**** DATA SECTION ****

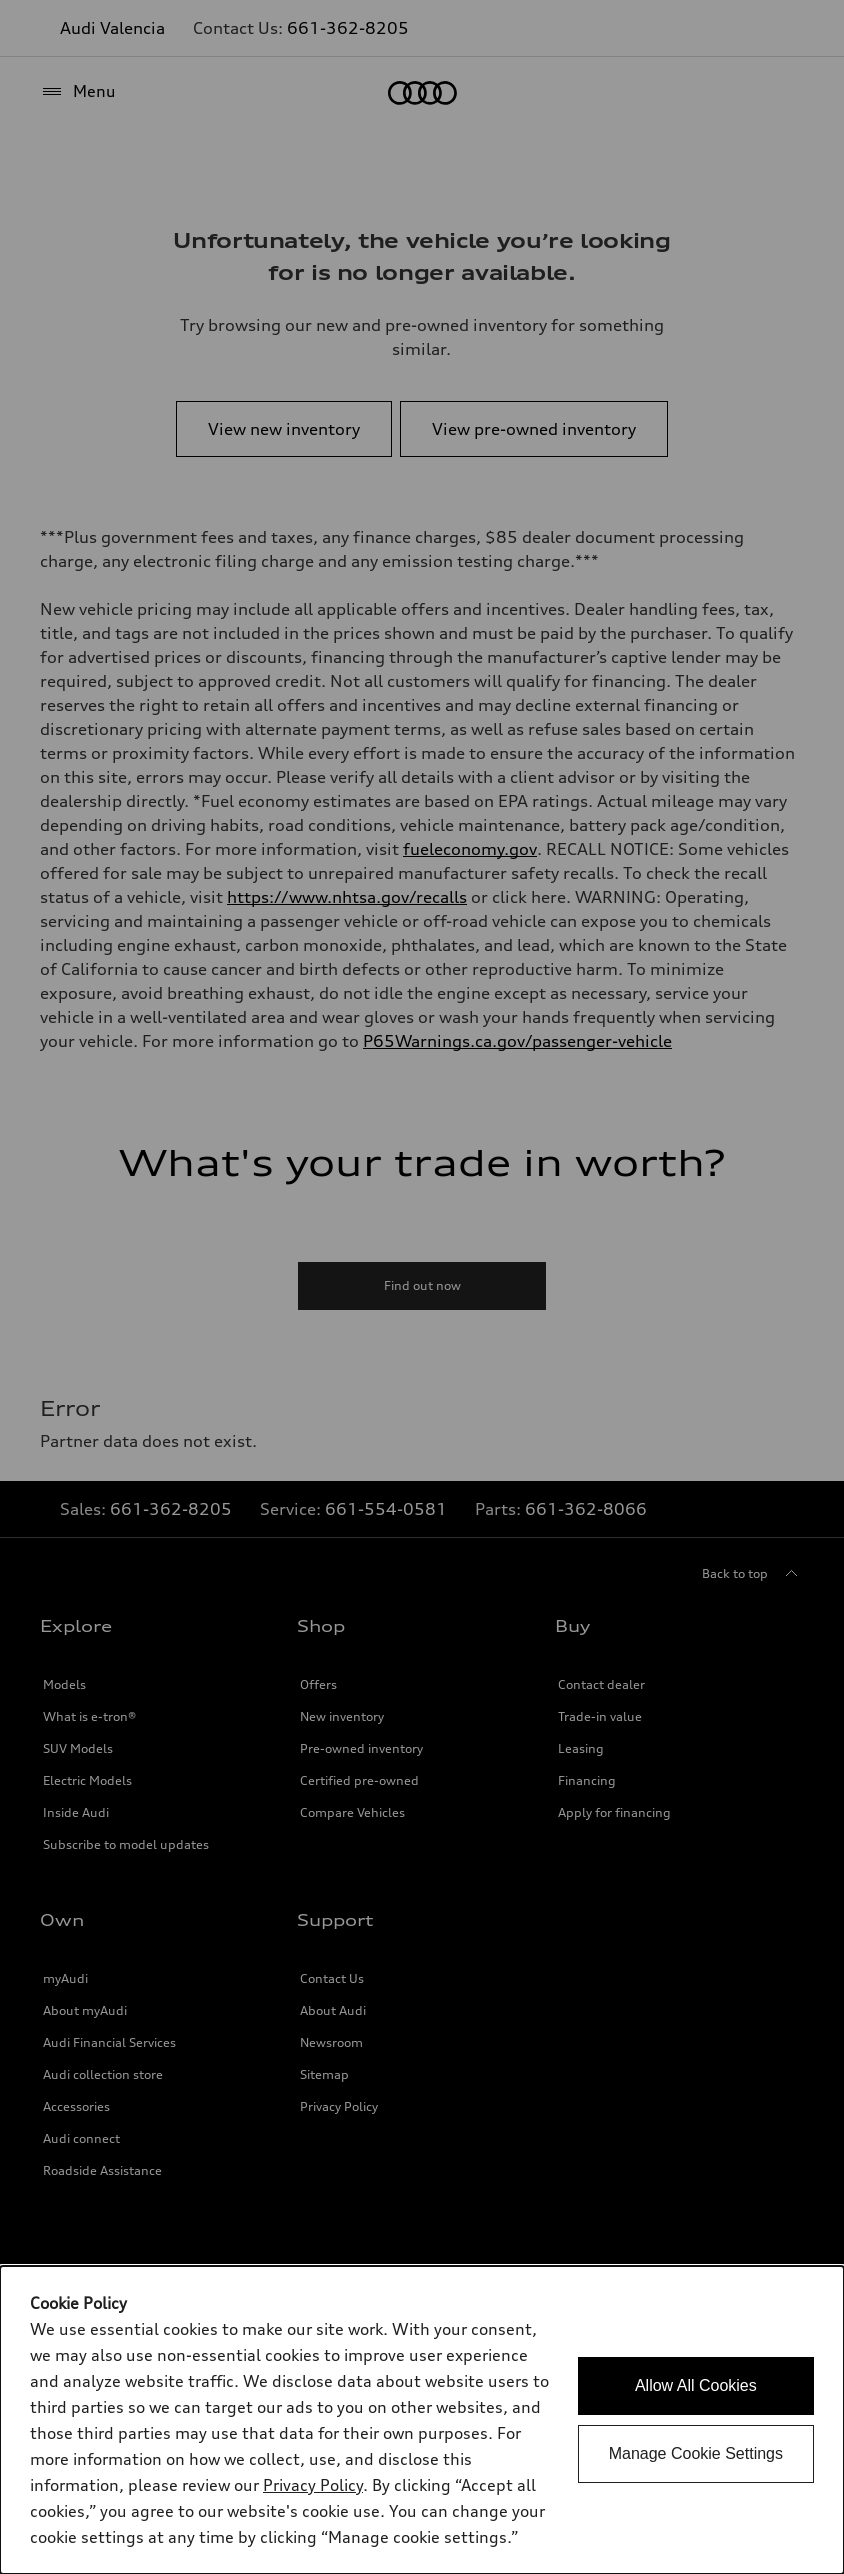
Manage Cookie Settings (696, 2453)
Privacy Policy (313, 2485)
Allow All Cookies (696, 2385)
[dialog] (422, 2420)
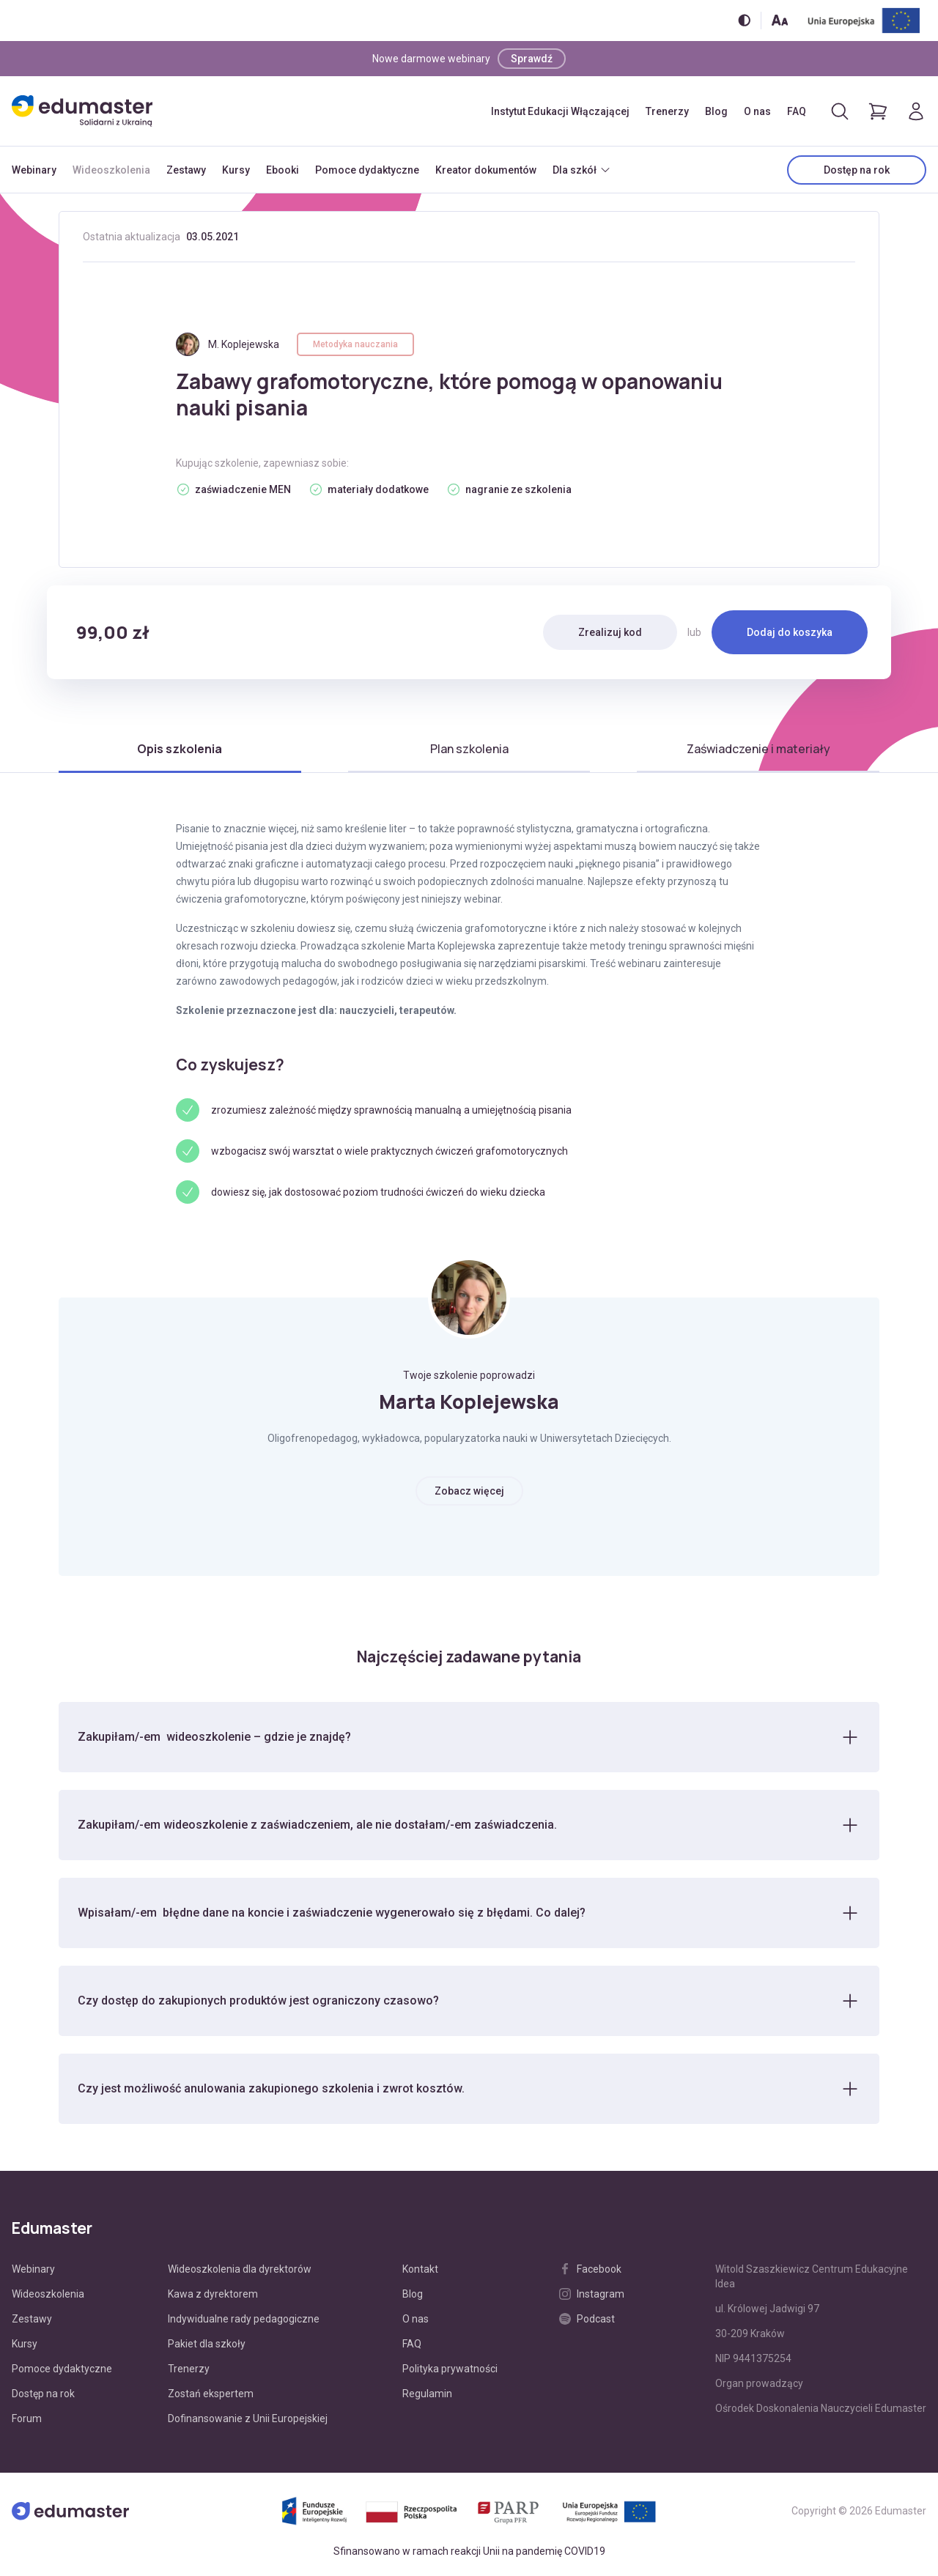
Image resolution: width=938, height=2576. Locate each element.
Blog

****

### TASK GOAL
Change "Privacy Policy" to "Privacy Notice" throughout the material above and reproduce all of its other lines without alteration, leaving out the pictures.

### RIGHT ANSWER
Manage Cookie Settings (696, 2453)
Privacy Notice (313, 2485)
Allow All Cookies (696, 2385)
[dialog] (422, 2420)
Image resolution: width=938, height=2576. Locate each element.
Blog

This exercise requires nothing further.